Beyond the algorithm: nursing as a core foundation for ethical and equitable AI in healthcare
摘要
Artificial intelligence (AI) holds immense promise for transforming healthcare through advanced diagnostics and operational efficiencies, yet its deployment is fraught with paradox. Algorithms trained on biased data can perpetuate inequities, and their opacity can erode clinical accountability and the moral ecology of care. This narrative review and argumentative synthesis presents a nursing-centred perspective in which nurses’ longitudinal assessment, relational knowledge, and situated advocacy can strengthen ethical and equitable AI use within broader interprofessional healthcare teams and governance structures. Building on the Data-Information-Knowledge-Wisdom (DIKW) model as one useful interpretive heuristic among several, we propose an AI-Knowledge-Wisdom (AIKW) framework in which algorithmic outputs are treated as inputs for human processes that generate situated knowledge and prudential judgment.
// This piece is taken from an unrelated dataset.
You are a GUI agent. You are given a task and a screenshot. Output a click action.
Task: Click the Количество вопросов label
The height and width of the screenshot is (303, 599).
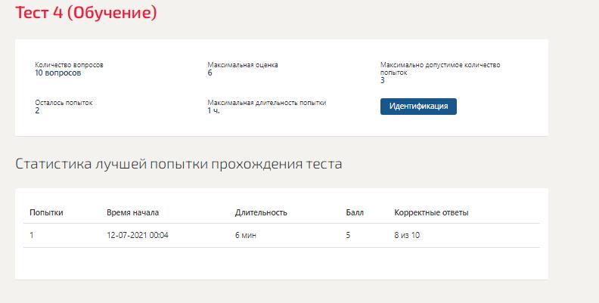pos(69,65)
Drawing on Carper’s patterns of knowing, this narrative review illustrates how nurses evaluate AI through empirical, aesthetic, personal, ethical, and emancipatory lenses. We detail critical domains of nursing influence, including data co-creation as stewards, mediating AI’s role in the therapeutic alliance, and acting as frontline equity auditors. The review concludes with a call to action, outlining necessary transformations in education, policy, research, and cross-disciplinary partnership to formally integrate nursing wisdom into the governance of AI applications in healthcare settings. Without this integration, AI risks remaining a sophisticated technology that generates information without fully supporting the collaborative judgment needed for just and compassionate care.